Halk arasında deniz salyası olarak da bilinen müsilaj, biyolojik ve kimyasal birçok koşulun bir araya gelmesiyle oluşan, fitoplankton olarak adlandırılan bitkisel canlıların aşırı çoğalması, deniz sıcaklığının yükselmesi ve buna bağlı olarak bakteriyel aktivitelerin artmasıyla oluşan bir yapıdır.
İstanbul Üniversitesi Fen Fakültesi Biyoloji Bölümü Hidrobiyoloji Anabilim Dalı Başkanı Prof. Dr.
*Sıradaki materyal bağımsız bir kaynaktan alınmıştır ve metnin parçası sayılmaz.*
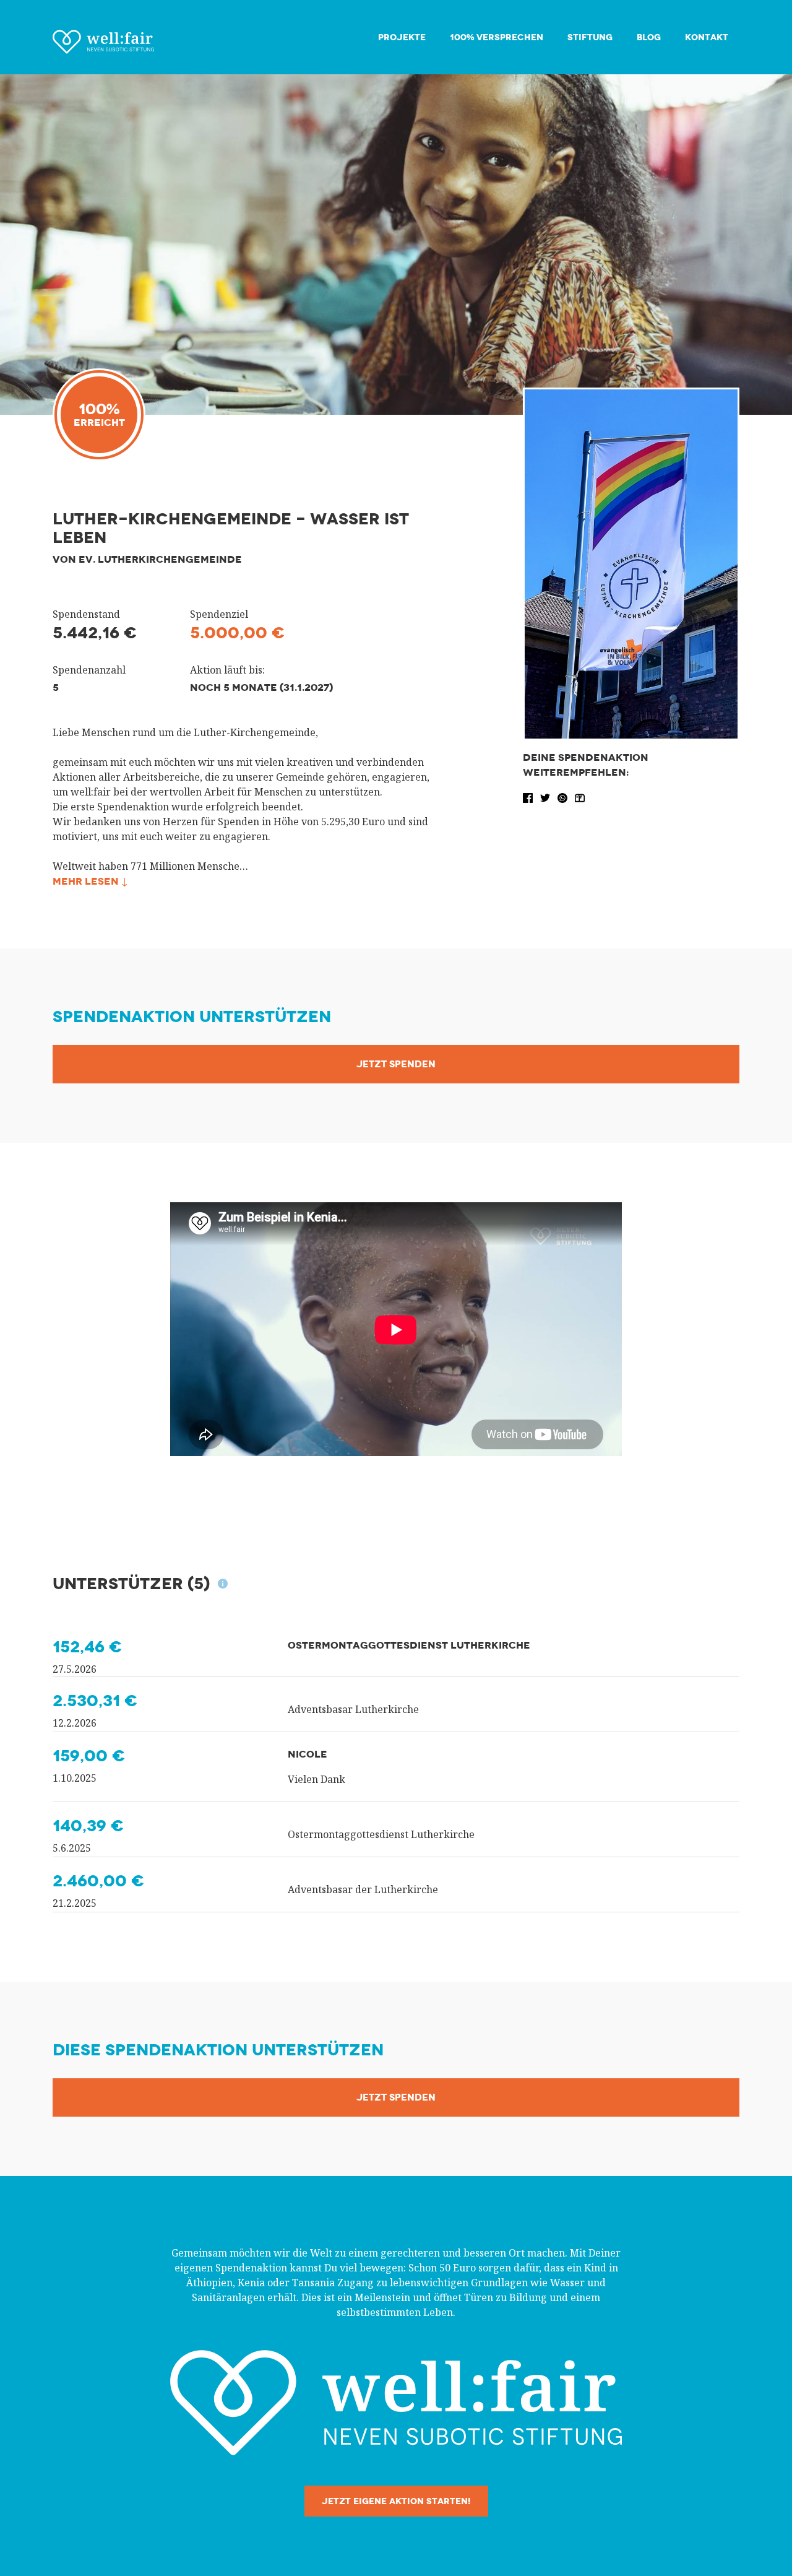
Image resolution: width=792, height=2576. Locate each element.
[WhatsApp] (563, 797)
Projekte (402, 37)
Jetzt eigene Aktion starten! (396, 2501)
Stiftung (590, 37)
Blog (649, 37)
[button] (529, 797)
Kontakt (706, 37)
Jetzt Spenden (396, 1064)
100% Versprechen (496, 37)
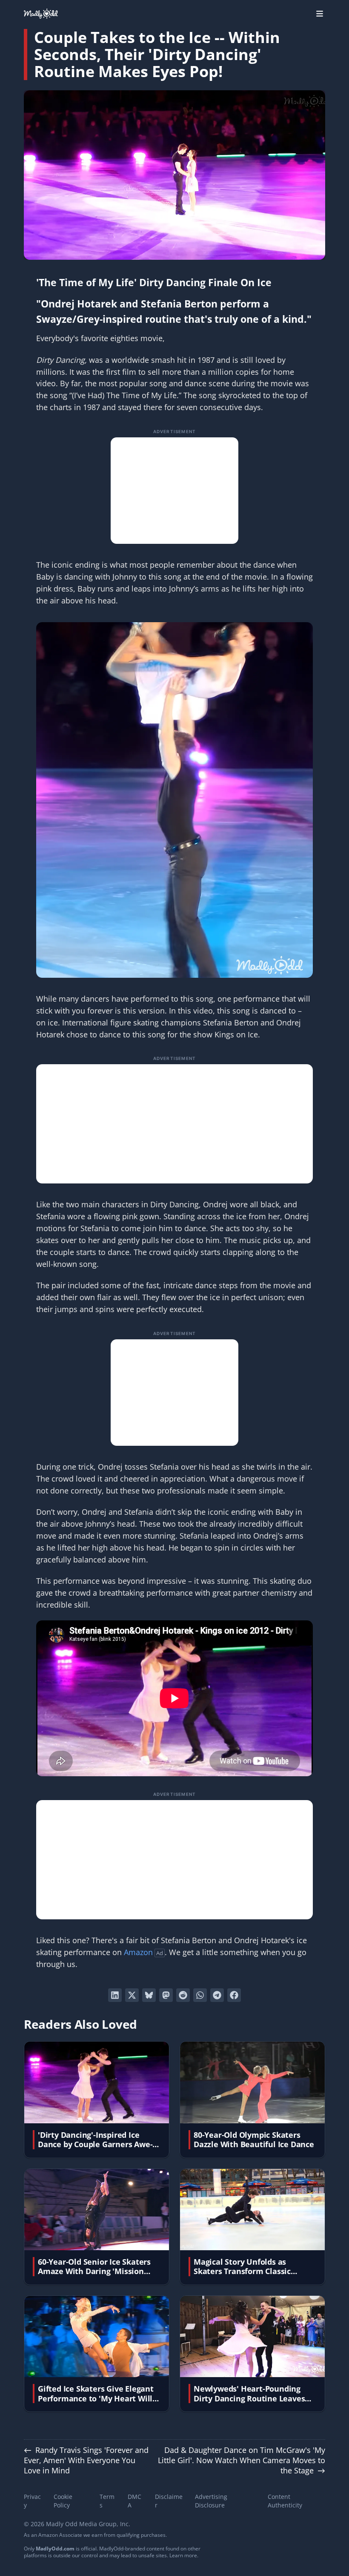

Neslihan Özdelice, konuyla ilgili çarpıcı açıklamalarda bulundu. Özdelice, “Bu canlılar zaten suda olması gereken canlılar, suya oksijen veren canlılar. Buradaki olay bu canlıları strese sokan bir faktör var. Bu nedenle dışarıya müsilaj salınımı gerçekleşiyor. Bu algleri yok etmek yapabileceğimiz en kötü şey olur. Çünkü bunlar fotosentez yapan, ortama oksijen veren canlılar. En çok azot, fosfor dediğimiz yükün fazla olması sorun. 2 seneye yakın hepimiz evde kaldık, yoğun deterjan kullandık. Deterjan içeriklerinde yoğun fosfor var. Corona virüsü dönemi hepimiz evde yoğun deterjan kullandık. Yeme içme alışkanlığı bile arttı, bunlar bile etken” diyerek vatandaşların daha dikkatli olması konusunda uyardı. Buradan anlaşılacağı üzere doğayı korumak insanın elinde. Yetkililerin ve vatandaşların doğru adımları atarak doğaya verilen bu zararları etkili biçimde çözüme kavuşturması gerekmektedir.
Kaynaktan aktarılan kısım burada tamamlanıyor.